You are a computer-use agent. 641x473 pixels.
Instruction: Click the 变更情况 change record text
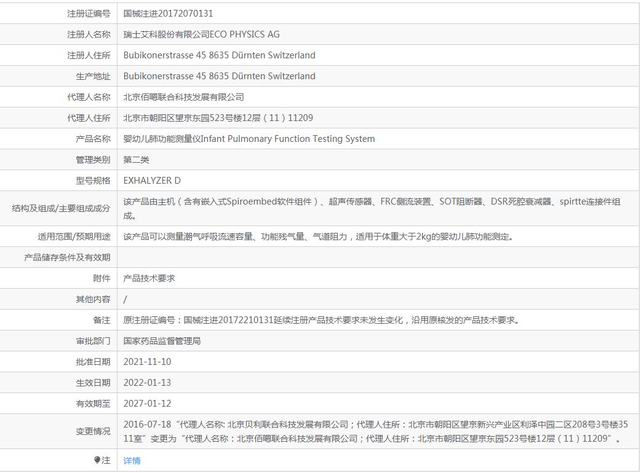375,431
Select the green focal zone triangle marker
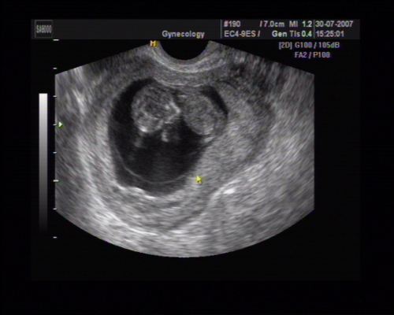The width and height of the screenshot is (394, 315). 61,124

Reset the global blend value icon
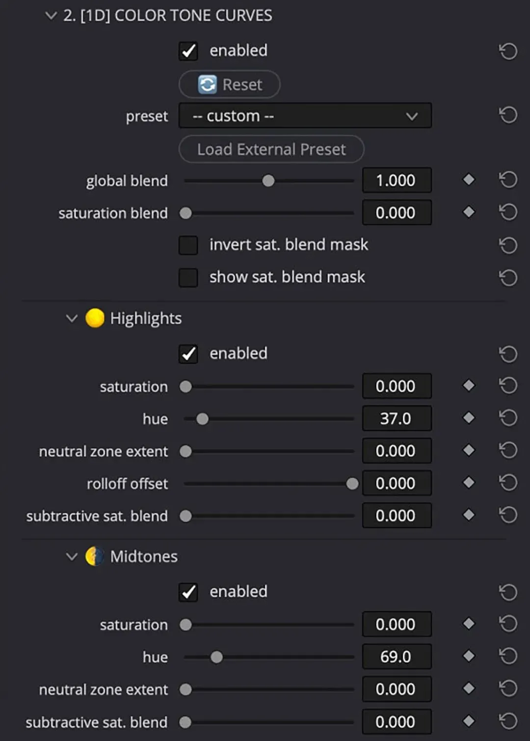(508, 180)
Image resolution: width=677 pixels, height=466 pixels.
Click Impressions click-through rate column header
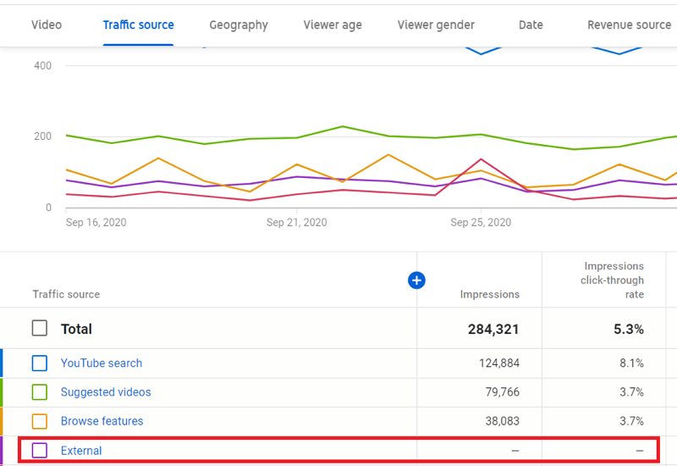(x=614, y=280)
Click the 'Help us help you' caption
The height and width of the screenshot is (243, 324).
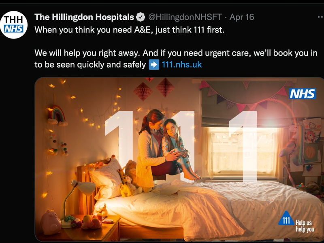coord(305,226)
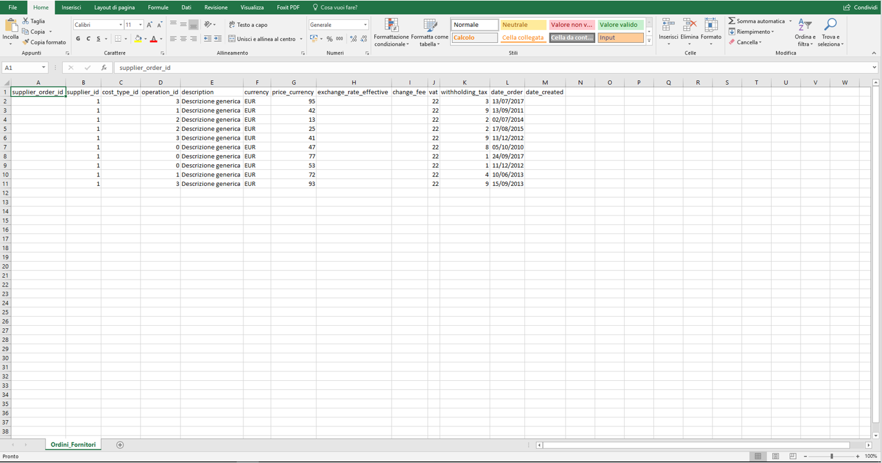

########

◆ What the task requires
Copy down each line in the entries that has the word "pixels".

◆ Written response
You are a computer-use agent. 641x473 pixels.
Image resolution: width=677 pixels, height=466 pixels.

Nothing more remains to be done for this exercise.